Comment by crdoconnor
11 years ago
>The core problem is definitely the support of custom types. I agree, if you refuse custom types everything gets a lot simpler.
Which makes perfect sense. If you cut everything down to bool, null, number, string, list and map you can represent anything and you get to remain language agnostic.
Dates can be encoded as strings and so can most of the other more 'awkward' types. This is additional work, but it's not that complicated and not a lot is gained anyhow by putting this stuff in the spec.
You really can't get more complicated than this anyhow, without introducing nasty security vulnerabilities.
> you can represent anything
If you represent something, you need to interpret it later... i.e. both client and server need the same interpretation in order to avoid errors.
> Dates can be encoded as strings and so can most of the other more 'awkward' types.
You say 'encoding', I say 'serialization'.
> It's not that complicated
It isn't as long as you use the same platform for encoding and decoding.

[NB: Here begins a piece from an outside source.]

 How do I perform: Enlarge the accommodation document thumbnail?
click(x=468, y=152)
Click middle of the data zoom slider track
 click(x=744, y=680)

Maybe our experiences are different. I remember one time I had to unencrypt a string in Ruby that had been encrypted in Java. I thought, this will be simple, it's a standard AES encryption, I'll just stuff the string into the corresponding Ruby object and decrypt! I mean, both of these objects were implemented according to the same industry standard right? Boy was that a learning experience. :) Framing, padding and seeding was not implemented the same way -- it was left as a platform implementation detail that only someone trying to integrate across systems would ever notice.